Close call at restaurant with kids

By Sarah Smiley,
Posted Nov. 13, 2011, at 4:41 p.m.

When the kids asked, “What’s your favorite restaurant, Mom?” I had no idea they planned to take me there for my birthday. Otherwise, I would have fibbed and said “Wendy’s” or “UNO,” some place suitable for dinner with three children under the age of 11.

Instead, and without hesitation, I told the boys that Thistles, a nice, romantic restaurant in our downtown area, is one of my favorite places for dinner. The next day, Dustin told me that he and the kids had made a reservation for us — all five of us — at Thistles for my birthday.

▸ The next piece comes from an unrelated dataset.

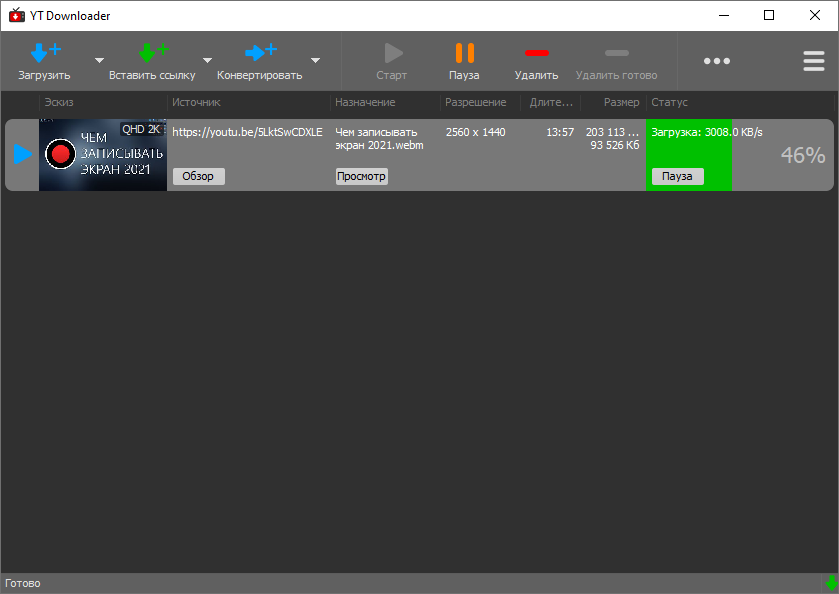The height and width of the screenshot is (594, 839).
Task: Click the Обзор button
Action: [199, 176]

Now, I come from a long line of cautious women. My grandmother hasn’t flown in decades. My mom has never played contact sports. While I was in labor with my first child, I climbed eight flights of stairs to avoid the elevator. Everything in my body told me that going to a fancy restaurant with three young boys was dangerous.

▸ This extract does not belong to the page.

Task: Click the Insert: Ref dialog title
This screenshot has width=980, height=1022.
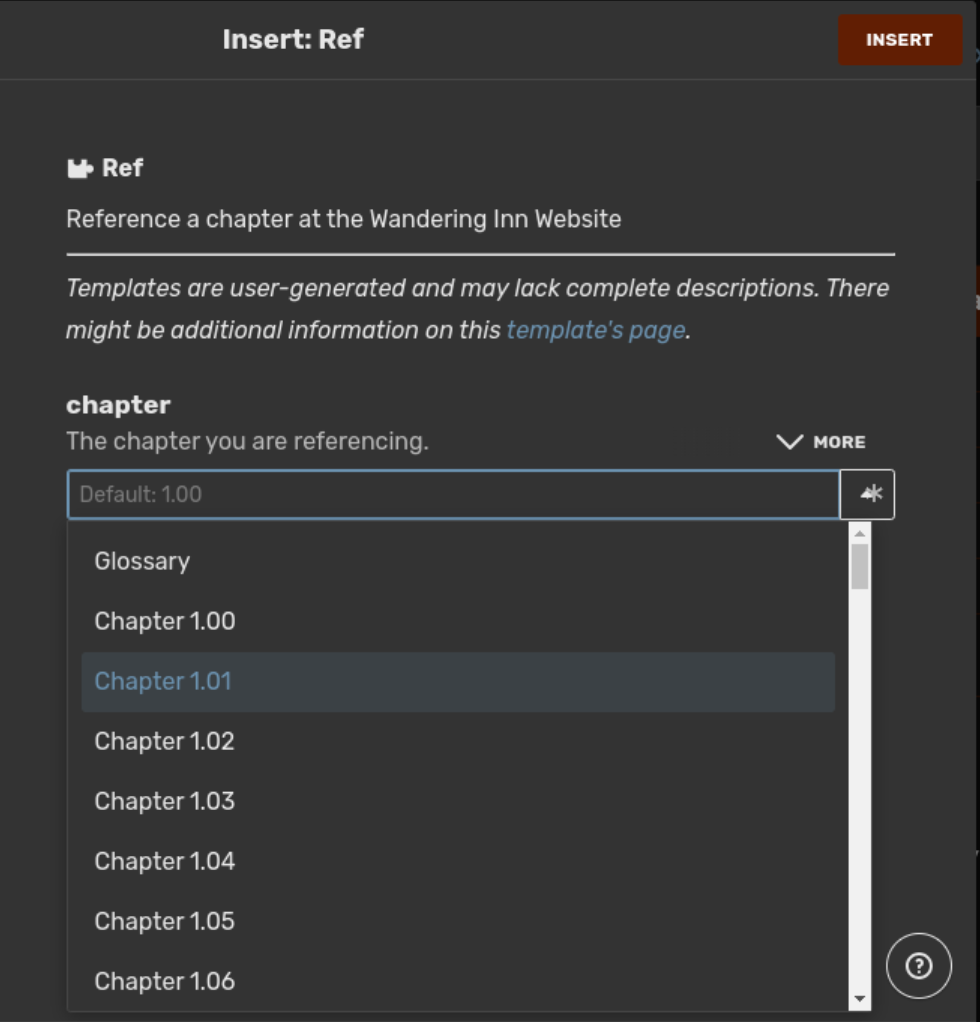Action: pyautogui.click(x=293, y=40)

And yet, some of the women in my family also have unusual outlets for their repressed daring nature. For instance, my mom’s idea of an extreme sport is having a refrigerator that is nearly empty, or near enough to empty that she and Dad are in danger of going hungry, if even for a day.

“I love an empty fridge,” Mom says.

When she is just to the brink of having nothing but an old box of baking soda, Mom goes to the store and stocks up again. You can almost see the rush of blood to her face when she returns. It’s as if she might put down a sack of groceries, wipe her brow and say, “Whew, that was a close one!”

Perhaps it was time for me to pick up an extreme sport, too.

I said yes to the reservations at Thistles.

And I felt good about my decision, until I woke up to my homemade birthday breakfast: dry toast, cereal swimming in spoiled milk, a Nutrigrain bar, a warm diet Dr Pepper and a side of ricotta cheese. Yes, ricotta cheese. I had less than 12 hours to ensure that my children would fit in at Thistles.

Later that day, Dustin helped the boys get into their coats and ties while I put on a nice dress. We met at the car, where Dustin and I said a silent prayer for what we were about to do. My heart beat in my ears.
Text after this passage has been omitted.